• **EXERCISE INPUT**

★ ★ ★ ★ ★ ★ ★

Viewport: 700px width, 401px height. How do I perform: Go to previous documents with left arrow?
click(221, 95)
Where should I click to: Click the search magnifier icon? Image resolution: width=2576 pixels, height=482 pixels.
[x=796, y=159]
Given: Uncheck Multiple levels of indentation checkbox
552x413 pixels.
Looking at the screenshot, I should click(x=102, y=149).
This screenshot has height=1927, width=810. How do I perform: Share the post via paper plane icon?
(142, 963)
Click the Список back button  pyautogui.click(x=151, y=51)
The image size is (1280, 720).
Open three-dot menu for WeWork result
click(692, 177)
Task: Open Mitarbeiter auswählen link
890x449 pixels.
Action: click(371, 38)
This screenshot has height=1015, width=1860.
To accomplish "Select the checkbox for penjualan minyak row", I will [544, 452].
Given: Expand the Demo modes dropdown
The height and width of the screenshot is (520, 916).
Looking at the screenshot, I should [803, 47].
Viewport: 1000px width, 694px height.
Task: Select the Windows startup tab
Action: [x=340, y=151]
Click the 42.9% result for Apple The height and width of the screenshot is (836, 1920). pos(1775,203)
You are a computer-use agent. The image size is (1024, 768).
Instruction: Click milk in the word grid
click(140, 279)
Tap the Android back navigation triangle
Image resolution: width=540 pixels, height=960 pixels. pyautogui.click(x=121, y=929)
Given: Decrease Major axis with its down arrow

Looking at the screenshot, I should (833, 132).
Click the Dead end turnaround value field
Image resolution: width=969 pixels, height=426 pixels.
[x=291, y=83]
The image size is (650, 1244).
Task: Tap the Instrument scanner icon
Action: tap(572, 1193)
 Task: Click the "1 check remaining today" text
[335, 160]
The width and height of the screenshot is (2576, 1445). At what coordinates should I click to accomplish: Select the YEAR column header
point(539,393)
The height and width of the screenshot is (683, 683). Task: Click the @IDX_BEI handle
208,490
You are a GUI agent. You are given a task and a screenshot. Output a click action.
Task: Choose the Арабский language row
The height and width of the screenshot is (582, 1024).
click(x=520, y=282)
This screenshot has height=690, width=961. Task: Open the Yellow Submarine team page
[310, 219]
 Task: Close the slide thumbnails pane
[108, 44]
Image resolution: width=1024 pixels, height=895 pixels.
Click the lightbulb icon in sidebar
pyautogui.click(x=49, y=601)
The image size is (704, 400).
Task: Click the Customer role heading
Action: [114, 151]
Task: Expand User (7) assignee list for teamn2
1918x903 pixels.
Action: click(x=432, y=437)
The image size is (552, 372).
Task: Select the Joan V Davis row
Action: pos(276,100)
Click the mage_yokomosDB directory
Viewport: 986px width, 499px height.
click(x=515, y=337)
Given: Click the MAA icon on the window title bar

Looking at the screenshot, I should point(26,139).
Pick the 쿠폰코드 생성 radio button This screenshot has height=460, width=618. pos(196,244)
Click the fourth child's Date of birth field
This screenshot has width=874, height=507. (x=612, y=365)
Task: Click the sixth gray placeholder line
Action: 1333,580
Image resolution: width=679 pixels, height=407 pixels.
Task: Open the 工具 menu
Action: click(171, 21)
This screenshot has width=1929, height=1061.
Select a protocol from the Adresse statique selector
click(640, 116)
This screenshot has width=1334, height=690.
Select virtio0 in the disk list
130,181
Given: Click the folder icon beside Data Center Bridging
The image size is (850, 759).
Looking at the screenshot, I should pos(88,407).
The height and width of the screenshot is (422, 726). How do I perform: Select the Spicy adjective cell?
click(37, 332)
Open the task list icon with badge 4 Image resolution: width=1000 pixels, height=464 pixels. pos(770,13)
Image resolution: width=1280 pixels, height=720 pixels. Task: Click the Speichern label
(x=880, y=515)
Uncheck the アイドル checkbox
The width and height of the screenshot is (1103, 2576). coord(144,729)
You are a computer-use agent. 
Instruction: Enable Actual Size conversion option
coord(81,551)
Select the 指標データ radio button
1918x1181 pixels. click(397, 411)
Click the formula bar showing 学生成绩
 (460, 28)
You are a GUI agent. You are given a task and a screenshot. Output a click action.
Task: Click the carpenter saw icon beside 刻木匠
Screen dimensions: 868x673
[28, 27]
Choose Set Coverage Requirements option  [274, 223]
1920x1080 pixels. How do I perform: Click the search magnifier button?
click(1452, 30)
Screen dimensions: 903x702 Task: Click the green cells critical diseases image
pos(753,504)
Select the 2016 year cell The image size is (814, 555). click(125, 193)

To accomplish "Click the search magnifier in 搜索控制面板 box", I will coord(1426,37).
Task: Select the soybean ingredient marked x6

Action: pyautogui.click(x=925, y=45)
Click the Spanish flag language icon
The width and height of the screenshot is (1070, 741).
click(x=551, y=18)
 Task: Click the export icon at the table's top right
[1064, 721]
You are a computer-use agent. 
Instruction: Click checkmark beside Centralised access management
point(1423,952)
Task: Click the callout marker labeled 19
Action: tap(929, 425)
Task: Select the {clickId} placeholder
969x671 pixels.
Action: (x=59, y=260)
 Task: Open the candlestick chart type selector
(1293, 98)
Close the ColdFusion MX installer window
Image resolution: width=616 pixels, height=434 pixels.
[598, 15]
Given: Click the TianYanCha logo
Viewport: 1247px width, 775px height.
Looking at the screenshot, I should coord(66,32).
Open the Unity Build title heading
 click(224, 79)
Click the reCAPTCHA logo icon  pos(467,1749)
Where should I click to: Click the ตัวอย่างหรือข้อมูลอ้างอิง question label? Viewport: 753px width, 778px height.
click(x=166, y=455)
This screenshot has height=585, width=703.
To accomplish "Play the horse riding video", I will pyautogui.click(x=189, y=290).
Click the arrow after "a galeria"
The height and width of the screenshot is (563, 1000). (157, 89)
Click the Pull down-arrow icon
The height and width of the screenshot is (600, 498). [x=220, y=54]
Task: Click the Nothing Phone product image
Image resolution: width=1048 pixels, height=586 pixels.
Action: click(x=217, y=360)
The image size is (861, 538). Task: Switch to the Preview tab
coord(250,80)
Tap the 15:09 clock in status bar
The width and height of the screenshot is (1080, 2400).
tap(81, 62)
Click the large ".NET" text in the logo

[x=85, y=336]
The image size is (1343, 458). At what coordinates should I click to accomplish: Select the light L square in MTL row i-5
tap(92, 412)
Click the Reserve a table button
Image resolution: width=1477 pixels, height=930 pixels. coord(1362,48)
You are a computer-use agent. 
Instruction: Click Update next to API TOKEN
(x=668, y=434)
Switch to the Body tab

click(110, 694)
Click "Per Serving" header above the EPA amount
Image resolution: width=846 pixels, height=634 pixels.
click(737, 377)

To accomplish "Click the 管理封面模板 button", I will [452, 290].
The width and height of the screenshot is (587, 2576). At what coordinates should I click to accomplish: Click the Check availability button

★ ★ ★ ★ ★ ★ ★

• **WORK INSTRUCTION**
Start at the first line of the material and transcribe each line exactly, stopping once the line containing "Given: Expand the Demo modes dropdown" has been written.

• **RESULT OF THE EXERCISE**
Viewport: 700px width, 401px height. How do I perform: Go to previous documents with left arrow?
click(221, 95)
Where should I click to: Click the search magnifier icon? Image resolution: width=2576 pixels, height=482 pixels.
[x=796, y=159]
Given: Uncheck Multiple levels of indentation checkbox
552x413 pixels.
Looking at the screenshot, I should click(x=102, y=149).
This screenshot has height=1927, width=810. How do I perform: Share the post via paper plane icon?
(142, 963)
Click the Список back button  pyautogui.click(x=151, y=51)
The image size is (1280, 720).
Open three-dot menu for WeWork result
click(692, 177)
Task: Open Mitarbeiter auswählen link
890x449 pixels.
Action: click(371, 38)
This screenshot has height=1015, width=1860.
To accomplish "Select the checkbox for penjualan minyak row", I will [544, 452].
Given: Expand the Demo modes dropdown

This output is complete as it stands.